■ Exercise:
Could you lay out every line of the records below as a Markdown table with the columns "No." and "Line", skipping blank lines? Leave the pictures out of your answer.

--- Begin Information supplied ---

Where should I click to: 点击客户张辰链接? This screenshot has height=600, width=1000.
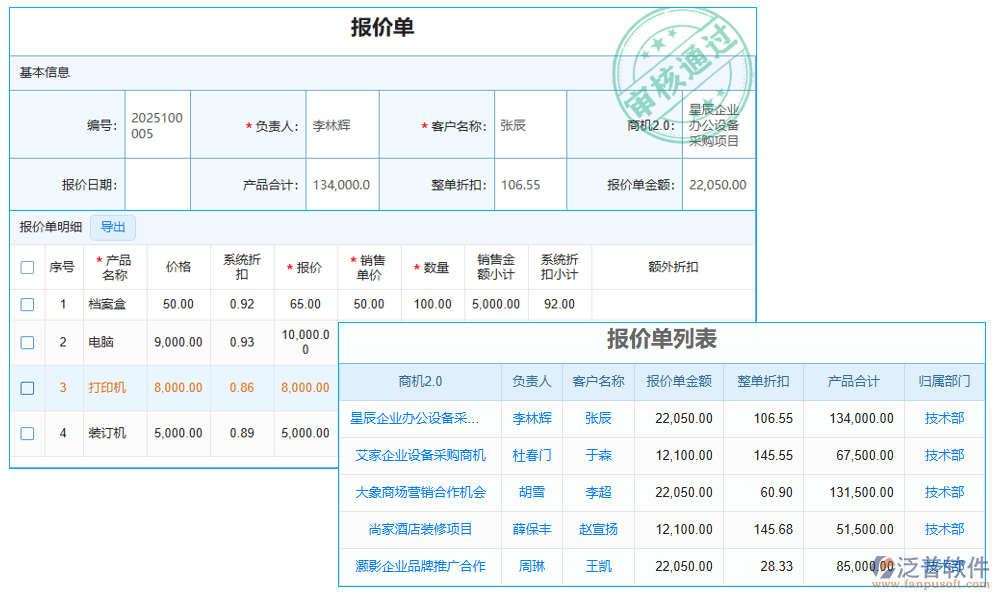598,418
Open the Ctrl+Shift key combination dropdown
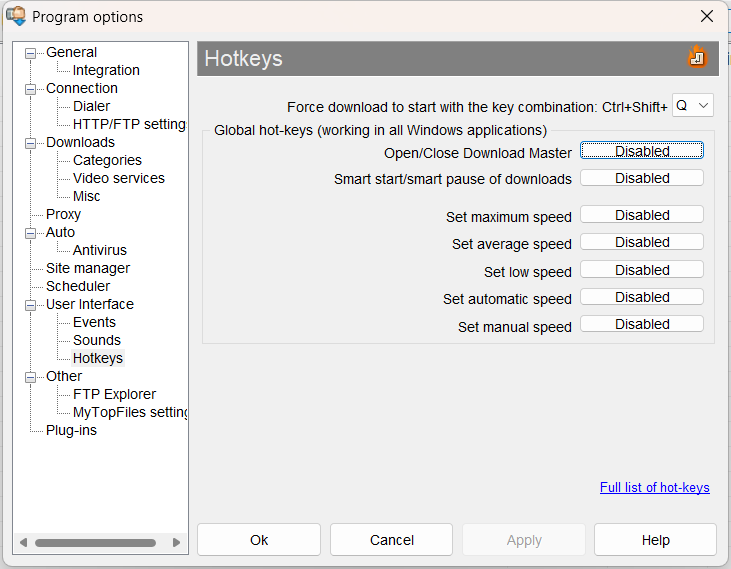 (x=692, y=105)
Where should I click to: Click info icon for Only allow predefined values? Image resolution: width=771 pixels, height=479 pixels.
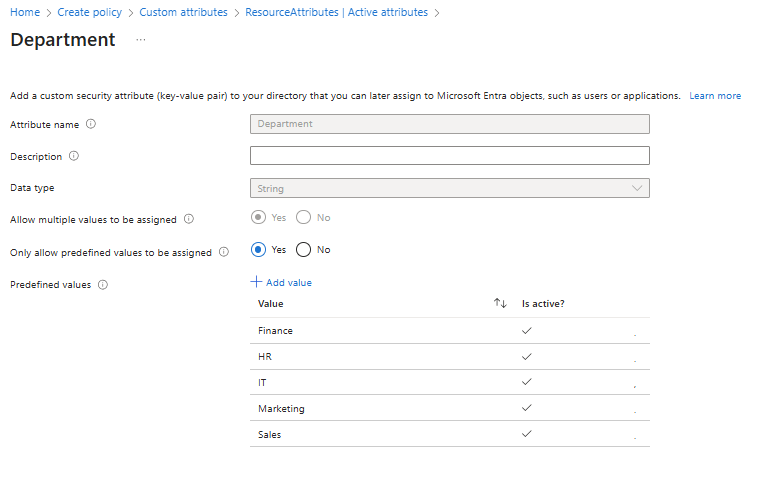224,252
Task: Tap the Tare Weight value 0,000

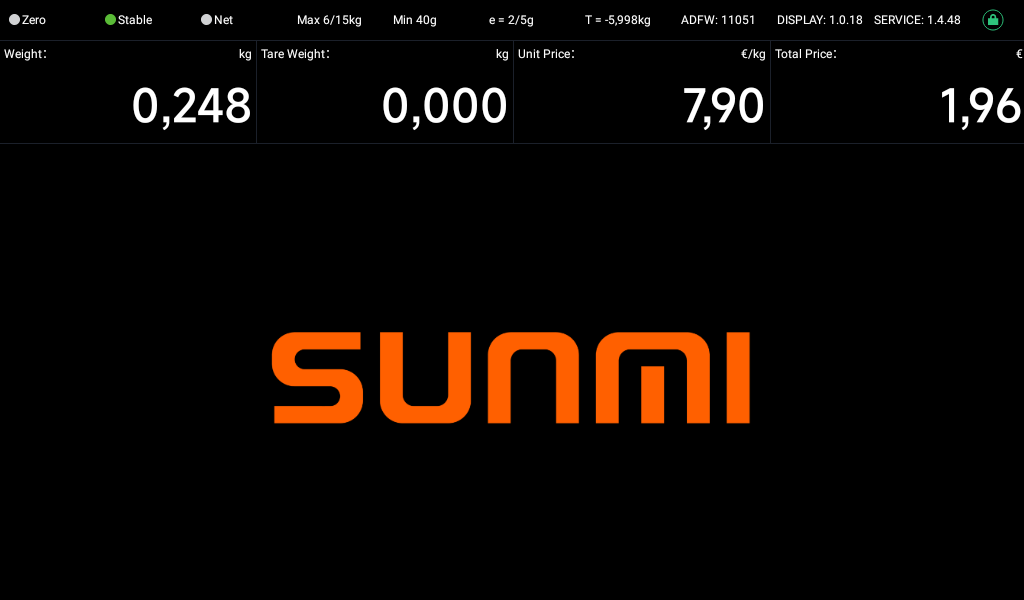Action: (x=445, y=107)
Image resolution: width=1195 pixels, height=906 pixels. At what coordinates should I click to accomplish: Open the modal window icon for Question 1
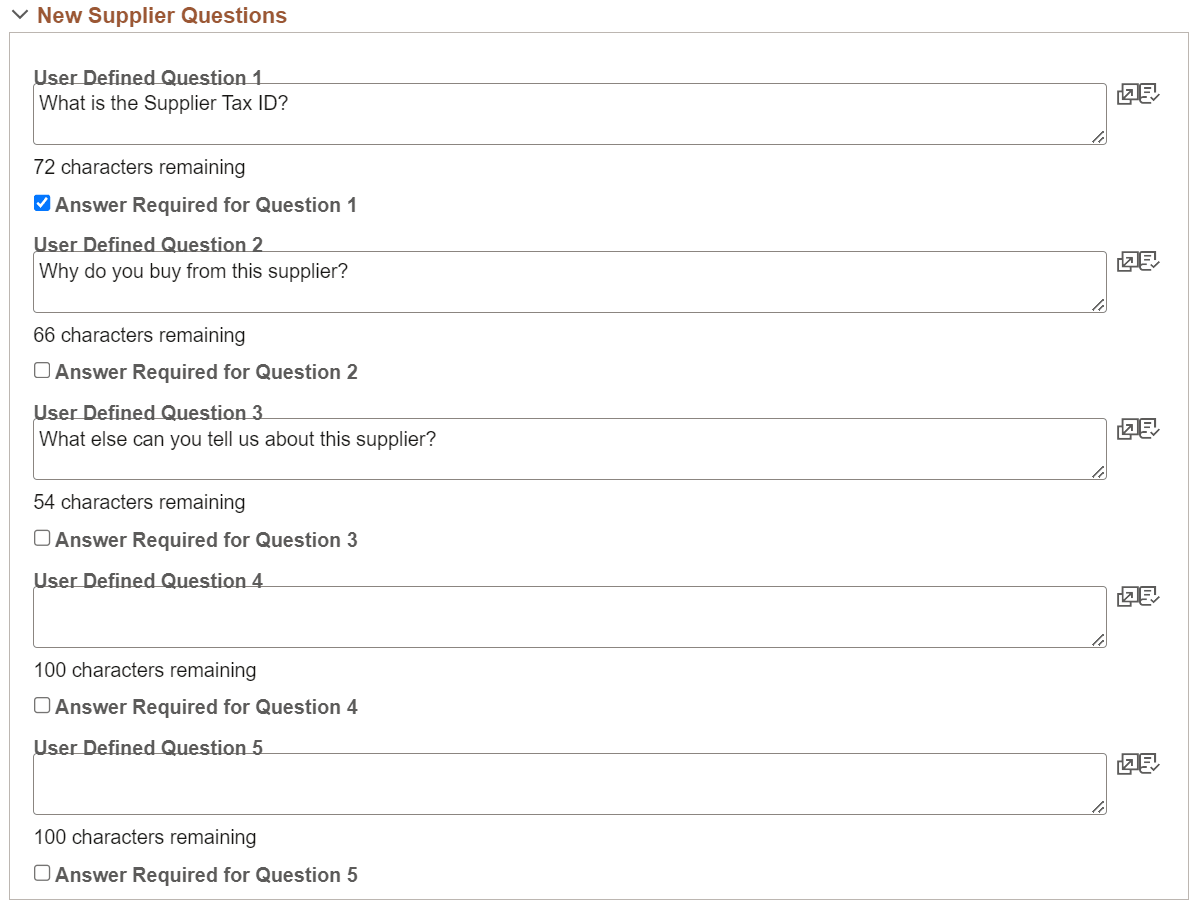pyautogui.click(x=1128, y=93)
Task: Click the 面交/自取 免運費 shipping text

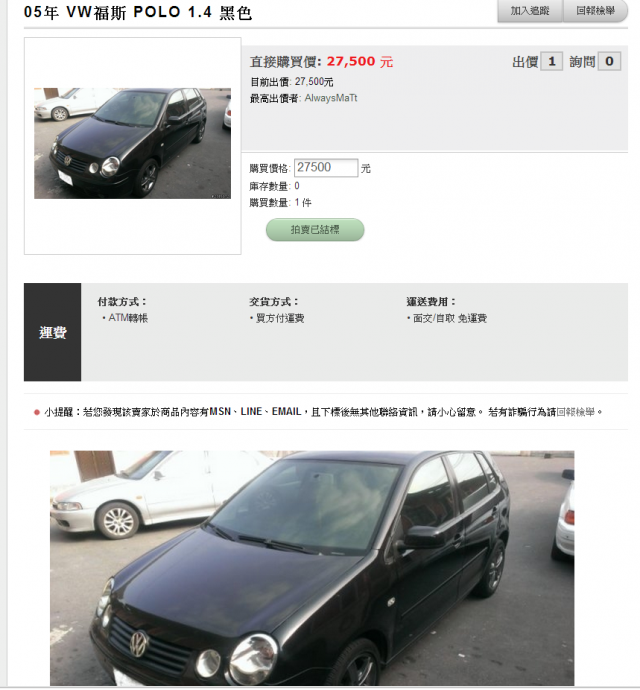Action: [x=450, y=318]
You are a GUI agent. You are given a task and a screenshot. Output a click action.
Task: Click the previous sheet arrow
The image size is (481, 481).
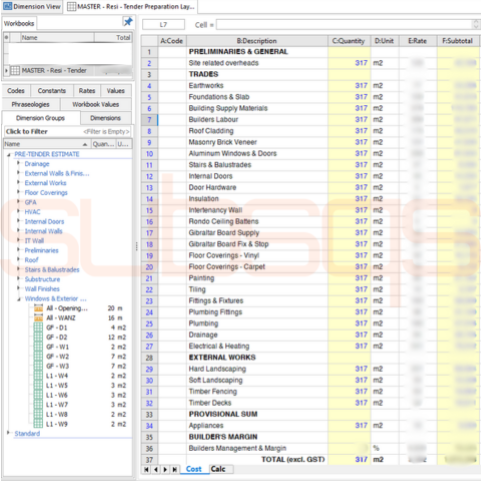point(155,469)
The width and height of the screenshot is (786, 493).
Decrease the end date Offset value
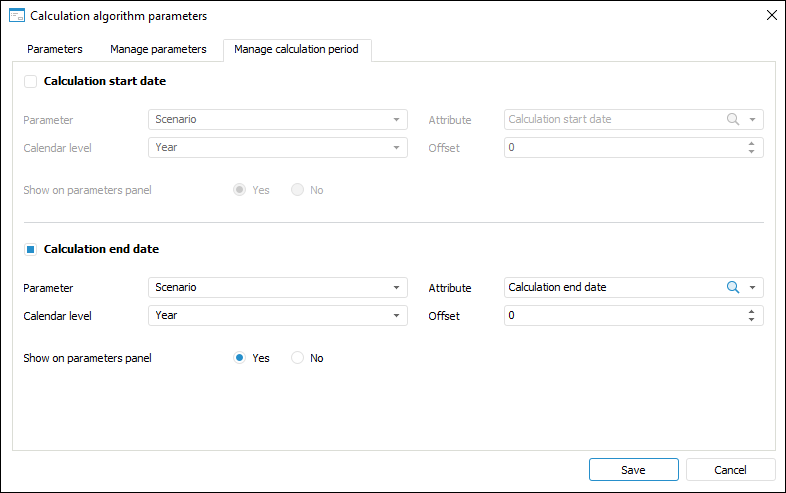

--- End Information supplied ---

■ Solution for this exercise:
| No. | Line |
|---|---|
| 1 | Where should I click to: 点击客户张辰链接? This screenshot has height=600, width=1000. |
| 2 | 598,418 |
| 3 | Open the Ctrl+Shift key combination dropdown |
| 4 |  (x=692, y=105) |
| 5 | Where should I click to: Click info icon for Only allow predefined values? Image resolution: width=771 pixels, height=479 pixels. |
| 6 | 224,252 |
| 7 | Task: Tap the Tare Weight value 0,000 |
| 8 | Action: (x=445, y=107) |
| 9 | Image resolution: width=1195 pixels, height=906 pixels. At what coordinates should I click to accomplish: Open the modal window icon for Question 1 |
| 10 | pyautogui.click(x=1128, y=93) |
| 11 | Task: Click the 面交/自取 免運費 shipping text |
| 12 | Action: [x=450, y=318] |
| 13 | You are a GUI agent. You are given a task and a screenshot. Output a click action. |
| 14 | Task: Click the previous sheet arrow |
| 15 | The image size is (481, 481). |
| 16 | point(155,469) |
| 17 | The width and height of the screenshot is (786, 493). |
| 18 | Decrease the end date Offset value |